Bristol, Connecticut, UNITED STATES — Unlike most kids today, Raoul DuHaime could only dream of such a thing as television.
Born in 1921, 85-year-old DuHaime has lived in Bristol, Connecticut his entire life except for the four years he was away with the army.
Back in the 1920s and ’30s, there was only one high school in Bristol, now a town with two fairly large public high schools.
Bristol High School was an “old wooden building,” said DuHaime, and he took a trolley that went downtown to get to it.
Although the school day consisted of the usual English, history, and algebra classes, there was also a hygiene course, he said.
One year, DuHaime’s father made his seven children go to St. Ann’s School, where he had classes in French. Although DuHaime was used to speaking the language at home – his father would punish them if they did not speak French – he could not read or write it.
Of the change, DuHaime said “My father made a bad move when he moved us… to St. Ann’s.” DuHaime and his two brothers and four sisters eventually went back to public school, where the instruction was in English.
Schools at the time did not often close for snow days.

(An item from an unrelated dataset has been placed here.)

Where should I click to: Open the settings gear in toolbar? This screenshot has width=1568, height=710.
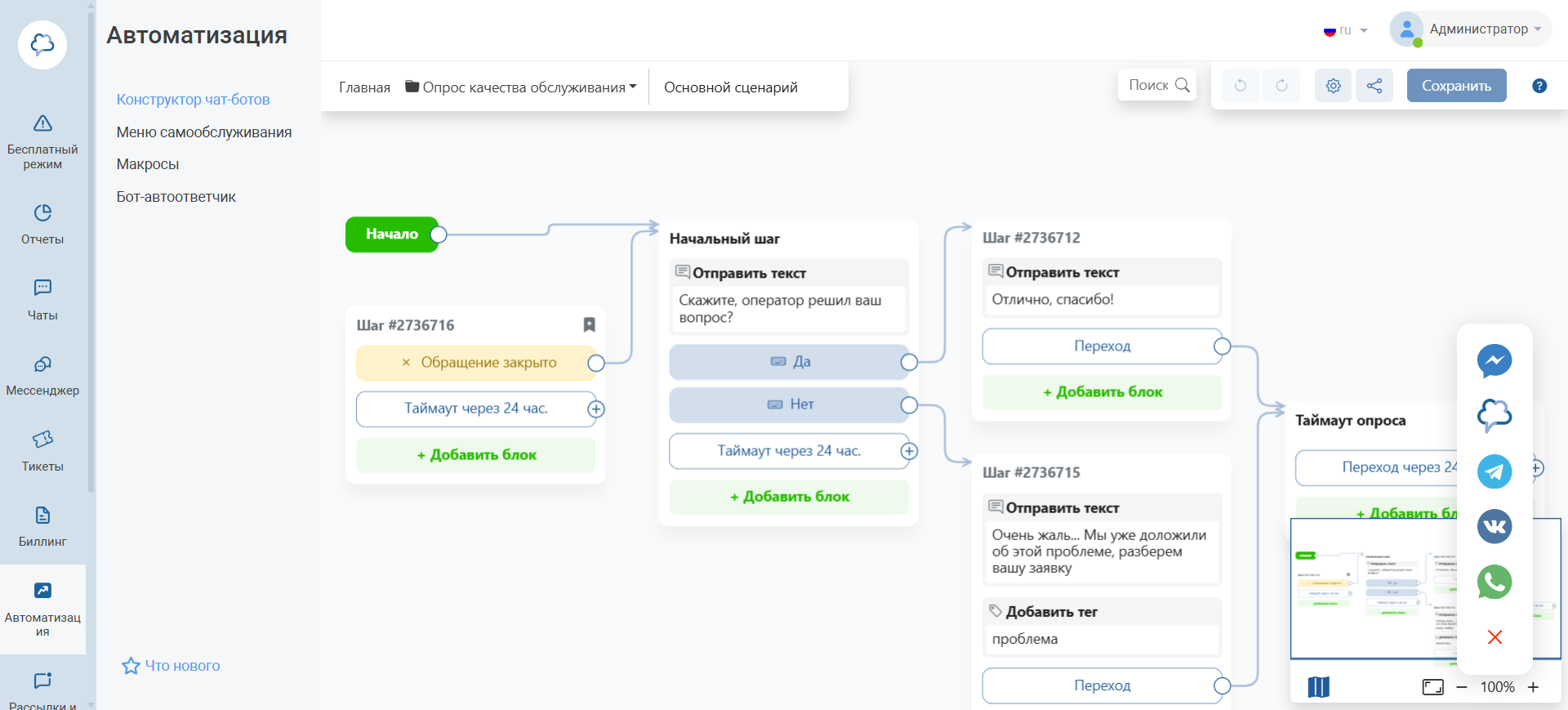[x=1333, y=86]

Instead, DuHaime said, school would sometimes close “when the smoke (from the fire used to heat the school) wouldn’t go out of the chimney fast enough, (and) the building would smoke up. Bristol Brass blew a whistle that was loud enough so we could hear when there was no school.”
Dating was also different in DuHaime’s day.

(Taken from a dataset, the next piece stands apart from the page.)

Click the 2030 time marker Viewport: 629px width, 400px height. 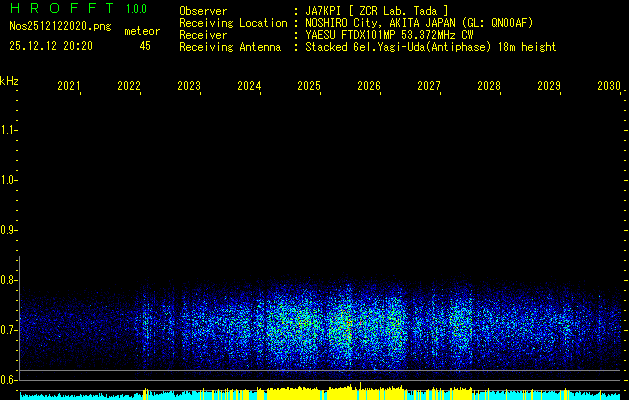609,87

“It wasn’t common to date in high school,” said DuHaime, who married his wife Evelyn at the age of 20.
DuHaime said he first noticed Evelyn, nicknamed Evie, in elementary school, when they had their First Communion.
“We went to church together and I had my eye on her for a long time,” he said.
Even though his brother dated her before DuHaime did, he said, “She always had her eye on me.”
Growing up during the Great Depression, DuHaime and his brother would occasionally pick up free items from city hall, such as sugar, flour and canned goods.
“We didn’t get very much from the city,” he said.
DuHaime left high school in his sophomore year.
“At 15 or 16, we had to go to work to help the family out,” he said.
As a young man, DuHaime had many jobs.
For a time, he ran the bumper car ride at Bristol’s Lake Compounce, the oldest amusement park in the nation.
Later, he worked in the park’s dance hall that doubled as a skating rink. “It was a lot of fun. I used to like skating backwards – I’ll bet I skated a million miles backwards.”
Once, piano-playing jazz musician Fats Waller came to the hall for a performance while DuHaime was working and put on some skates.
“He got the biggest thrill in his life,” DuHaime said, grinning. “There was one person on each side holding him up.”
Another job had DuHaime running machinery that polished scissors. He made 30 cents an hour.
“It was slave labor,” said DuHaime.
Similarly, he made at total of $8 for putting in a seven-day week as a dishwasher at the Cadillac Grill in the Pearl Hotel in Bristol.
DuHaime grew up in a musical family. His mother played the piano, and his father played the fiddle. DuHaime played the harmonica, and said he knew “all the old numbers.”
In the 1920s and early 30s, there was no television. Instead, for entertainment, DuHaime’s family had a radio.
According to him, shows were acted out over the radio, “and you could see it in your mind. The background noise and music made it sound like you were actually there.”
In his free time, DuHaime ice skated at Rockwell Park with his parents. He was in the Champlain Hockey Club for two years, practicing on the pond on Memorial Boulevard.
Also for entertainment, DuHaime said, his family, which owned one car, would go for a drive on Sundays.
DuHaime misses Evie, who died four years ago, and he longs for the old times.
“I wish it was that way today.”
Rachel Glogowski is a Reporter for Youth Journalism International.